We got up at 3am in order to get kayaks on Freya, do some final food packing, and make our 9:30 ferry reservation.

There was a surprising amount of traffic, but it mostly moved right along. We got to Anacortes in time to board the 8:30 boat. Nice!

Freya starting her swim to Friday Harbor

Such an empty ferry

I’ve never been on a less crowded ferry. Tomorrow the ferry system is going to remove some boats because of lack of riders (and maybe labor shortages). We were between a dump truck bringing gravel to the island and a state patrol car. Most of the other lanes were empty.

I love ferries!

One interesting thing about Covid is walking around on the car deck while the ferry is underway. They usually discourage this—it’s a little Covid perk. I like the interesting new perspective on the water and islands.

We drove through Friday Harbor in a gray drizzle—not cold, just gray.

San Juan is one of the larger of the San Juan Islands, but it’s not very big. There are lots of routes that get you to the County Park. We arrived via Beaverton Valley, West Valley, and Mitchell Roads.

Preparing for a gale

We camped at this park in August a couple years ago and enjoyed great weather and an even better Maya’s Legacy whale watch excursion. The weather forecast for this trip was quite different. We were expecting rain every day and gale-force winds starting at about 5:30 this first evening and lasting for 24 hours.

We spend some time deploying the purple batwing to accommodate our evening cooking and figuring out how to batten it down for the night.

Friday Harbor

Then we left for a lunch of shepherd’s pie in Friday Harbor. It was reasonable, but not great. We poked around Friday Harbor for a bit. Wandering the docks and buying Christmas gifts as the excellent Griffin Bay Bookstore.

Cask & Schooner in Friday Harbor

Our last trip to San Juan County Campground was a hurried weekend centered around a marvelous whale watch excursion with Maya’s Legacy. (They’re great! If you can afford it, take one of their tours. The boats are perfect and the people knowledgeable and friendly.)

Maya’s Legacy at the dock in Friday Harbor

On this trip we planned to explore the island more.

Off on a ramble

We drove to American Camp on the South end of the island. The exposed headland prairie was beautiful and standing on the redoubt echoes with shadows of indigenous people gathering camas and the early American soldiers who pushed them out.

I spotted a fox and we watched it for awhile as searched for dinner on a grassy hill. Gorgeous. San Juan Island foxes are all Vulpus vulpus (red fox) though they come in many colors).

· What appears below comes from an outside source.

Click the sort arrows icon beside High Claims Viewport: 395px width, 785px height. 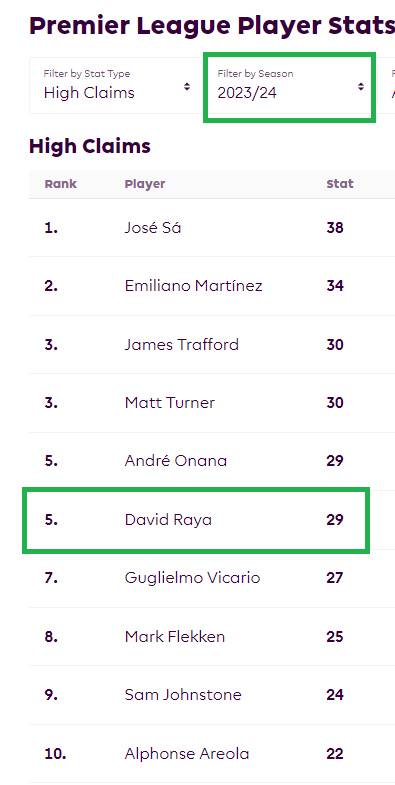(187, 87)
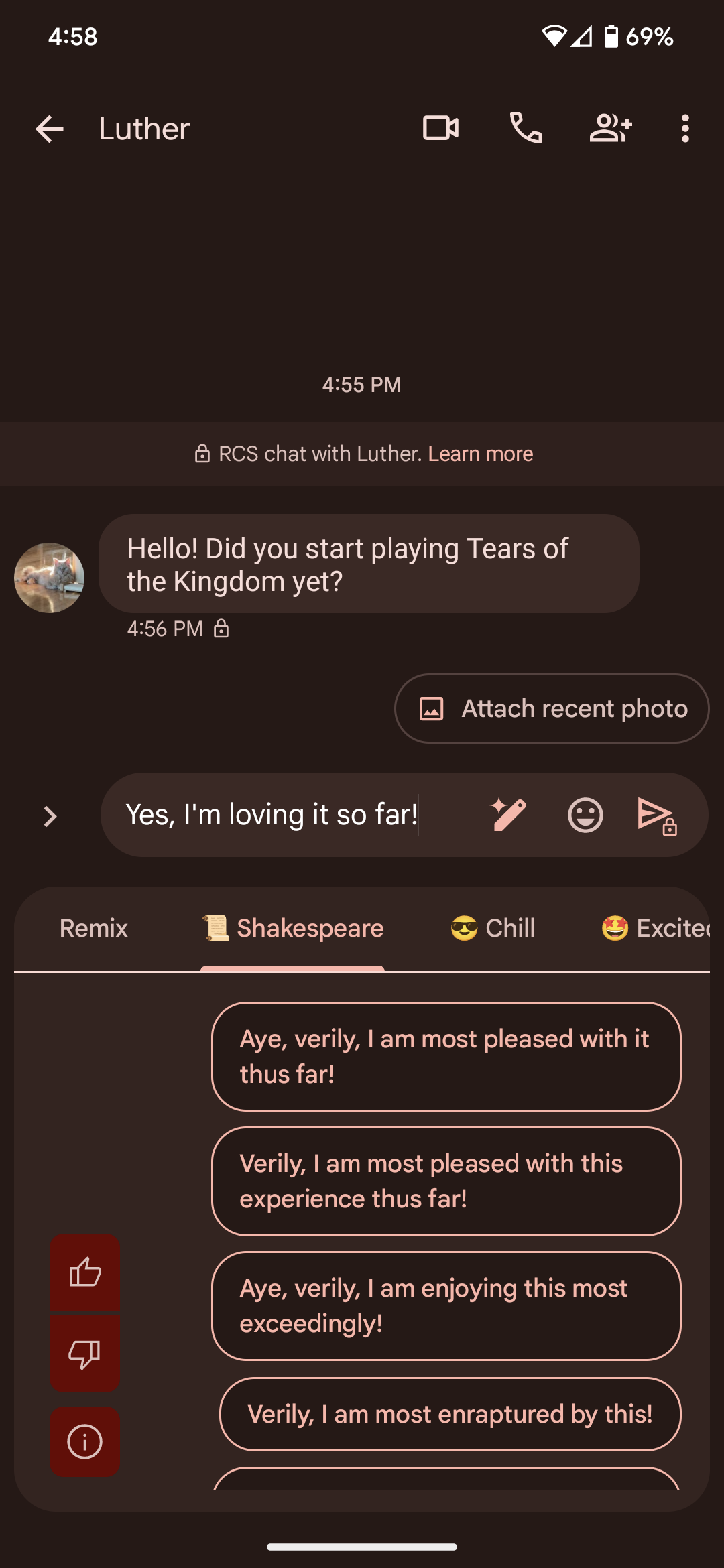Viewport: 724px width, 1568px height.
Task: Open Magic Compose info
Action: coord(85,1441)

San Juan Island red fox come in all colors

We drove back to camp via False Bay and stops at several viewpoints. This island is full of beautiful spaces.

So many birds

A kingfisher was perched on a twig on the beach near the park store. Great blue herons were on the hunt, and a red tail hung pretty close to our camp site. As we were starting our campfire, we heard an almighty racket and followed it to the meadow overlooking Haro Straight. A large group of seagulls, loons, and grebes were feasting on something right below our feet. We never spotted it as it was wedged into a rock crevice, but we could smell it. We sat on the bank and watched them enjoy themselves. I don’t think I’ve ever seen so many loons in one place. There must have been a couple dozen of them.

So many boats

San Juan County Park is on Haro Straight, a busy shipping channel. The hour and a half long ferry ride also winds among boat traffic. There were plenty of opportunities for Bill take pictures. Here are some of my favorites.

Island evening

The gale hadn’t yet materialized, but we expected it at any minute. We changed our dinner plan from campfire grilled steak to warmed up white beans. In the end the gale held off long enough for us to warm the beans over our campfire.

There were difficulties with both beans and fire. The beans were still frozen and, since I froze them in a jar with a smallish top, they were pretty hard to transfer to the dutch oven. The firewood was a bit wet, it took considerable kindling and acting as human bellows to get and keep it going. We persevered and prevailed with both. Eating piping hot beans with warm French bread next to a cheerful campfire was worth the effort.

The wind picked up as we washed dishes and brushed our teeth. We lowered the batwing, tied it taut and retreated into Brave Horatio.